Could you repeat verbatim the records from the line with "Where should I click to: Pick" to the line with "click(x=552, y=80)", including both of those lines and nothing else?
* * * * *
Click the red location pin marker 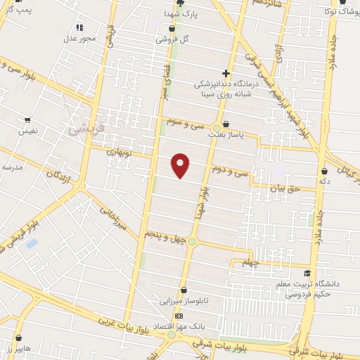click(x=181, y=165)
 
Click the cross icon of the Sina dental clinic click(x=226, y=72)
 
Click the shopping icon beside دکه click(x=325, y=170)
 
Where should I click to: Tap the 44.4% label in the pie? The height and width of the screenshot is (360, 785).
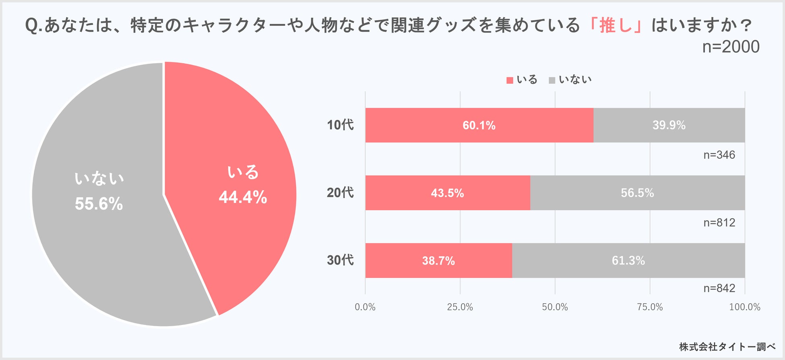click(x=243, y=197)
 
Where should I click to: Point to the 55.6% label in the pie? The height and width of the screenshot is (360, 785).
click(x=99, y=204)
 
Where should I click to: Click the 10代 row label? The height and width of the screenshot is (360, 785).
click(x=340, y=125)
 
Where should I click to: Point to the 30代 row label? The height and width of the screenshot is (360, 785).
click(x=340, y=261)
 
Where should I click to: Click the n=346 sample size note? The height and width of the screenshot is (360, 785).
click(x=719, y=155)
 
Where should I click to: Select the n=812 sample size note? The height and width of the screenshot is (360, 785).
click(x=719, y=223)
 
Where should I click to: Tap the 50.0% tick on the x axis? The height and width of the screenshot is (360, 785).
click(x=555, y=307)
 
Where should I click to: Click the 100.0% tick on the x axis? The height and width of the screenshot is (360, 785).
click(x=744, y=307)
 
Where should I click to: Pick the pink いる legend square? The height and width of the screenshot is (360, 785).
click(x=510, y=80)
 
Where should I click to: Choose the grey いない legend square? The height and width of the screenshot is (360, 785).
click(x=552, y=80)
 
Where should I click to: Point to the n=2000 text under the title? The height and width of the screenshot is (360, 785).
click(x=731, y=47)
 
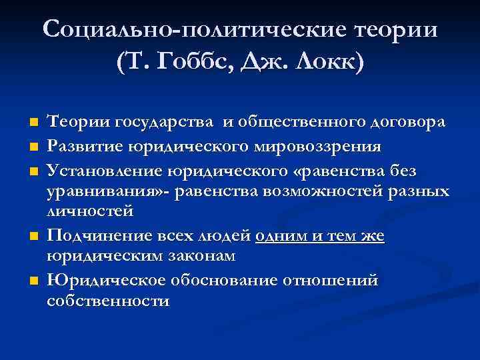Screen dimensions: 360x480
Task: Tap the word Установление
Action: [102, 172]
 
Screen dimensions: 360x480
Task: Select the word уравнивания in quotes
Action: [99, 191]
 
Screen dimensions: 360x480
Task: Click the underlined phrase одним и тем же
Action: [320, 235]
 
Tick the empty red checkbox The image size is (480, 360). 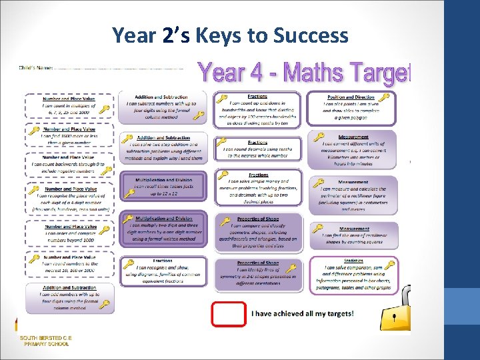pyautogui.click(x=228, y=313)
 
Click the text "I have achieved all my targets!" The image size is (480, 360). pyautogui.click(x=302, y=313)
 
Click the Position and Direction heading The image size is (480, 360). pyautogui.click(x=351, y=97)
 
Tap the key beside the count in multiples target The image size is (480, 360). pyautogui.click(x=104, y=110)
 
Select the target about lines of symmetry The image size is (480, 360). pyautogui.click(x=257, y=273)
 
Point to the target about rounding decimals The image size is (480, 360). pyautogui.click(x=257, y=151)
* * * * *
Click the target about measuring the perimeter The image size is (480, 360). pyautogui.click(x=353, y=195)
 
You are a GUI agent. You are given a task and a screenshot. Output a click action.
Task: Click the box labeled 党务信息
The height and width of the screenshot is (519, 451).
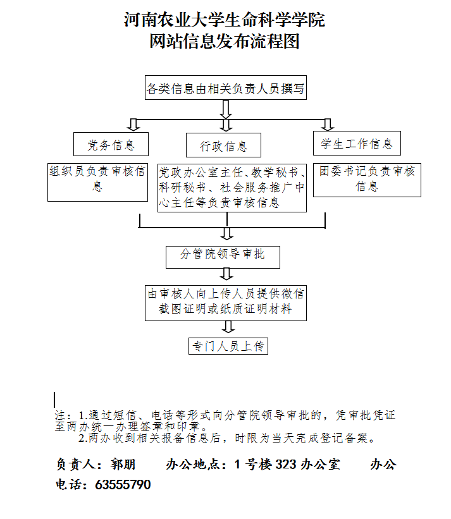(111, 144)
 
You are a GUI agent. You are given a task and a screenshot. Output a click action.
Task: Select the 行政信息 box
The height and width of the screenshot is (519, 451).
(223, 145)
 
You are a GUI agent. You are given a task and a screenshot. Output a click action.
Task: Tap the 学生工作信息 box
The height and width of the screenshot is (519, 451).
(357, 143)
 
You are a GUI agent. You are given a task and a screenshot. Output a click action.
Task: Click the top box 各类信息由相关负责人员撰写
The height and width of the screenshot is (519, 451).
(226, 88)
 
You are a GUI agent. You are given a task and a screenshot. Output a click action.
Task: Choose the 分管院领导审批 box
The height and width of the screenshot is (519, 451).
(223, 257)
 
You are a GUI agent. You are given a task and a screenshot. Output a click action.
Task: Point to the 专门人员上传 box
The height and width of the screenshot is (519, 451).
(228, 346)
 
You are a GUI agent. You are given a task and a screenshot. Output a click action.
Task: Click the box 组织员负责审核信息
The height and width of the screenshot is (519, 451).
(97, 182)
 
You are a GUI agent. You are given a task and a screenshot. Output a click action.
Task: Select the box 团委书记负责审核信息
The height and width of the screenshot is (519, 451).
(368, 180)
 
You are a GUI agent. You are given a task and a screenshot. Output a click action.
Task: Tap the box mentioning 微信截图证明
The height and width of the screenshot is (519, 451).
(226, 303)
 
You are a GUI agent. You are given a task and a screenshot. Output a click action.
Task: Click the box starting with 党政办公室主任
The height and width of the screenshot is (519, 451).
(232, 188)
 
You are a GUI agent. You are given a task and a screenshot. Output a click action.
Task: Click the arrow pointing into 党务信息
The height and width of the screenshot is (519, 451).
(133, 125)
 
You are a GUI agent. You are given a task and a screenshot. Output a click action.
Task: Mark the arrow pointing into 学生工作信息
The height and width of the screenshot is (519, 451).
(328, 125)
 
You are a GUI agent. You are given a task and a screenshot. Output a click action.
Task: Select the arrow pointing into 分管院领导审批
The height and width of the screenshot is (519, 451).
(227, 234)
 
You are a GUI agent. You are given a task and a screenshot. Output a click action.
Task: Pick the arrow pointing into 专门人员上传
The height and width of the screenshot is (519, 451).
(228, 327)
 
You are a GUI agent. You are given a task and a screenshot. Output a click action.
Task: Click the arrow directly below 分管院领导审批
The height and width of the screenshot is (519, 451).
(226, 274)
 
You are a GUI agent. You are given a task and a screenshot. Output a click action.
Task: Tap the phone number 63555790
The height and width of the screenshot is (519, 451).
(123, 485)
* * * * *
§ Exercise result:
Where should I click to: Pick the pink いる legend square? The height and width of the screenshot is (360, 785).
click(x=510, y=80)
 
Where should I click to: Choose the grey いない legend square? The height and width of the screenshot is (360, 785).
click(x=552, y=80)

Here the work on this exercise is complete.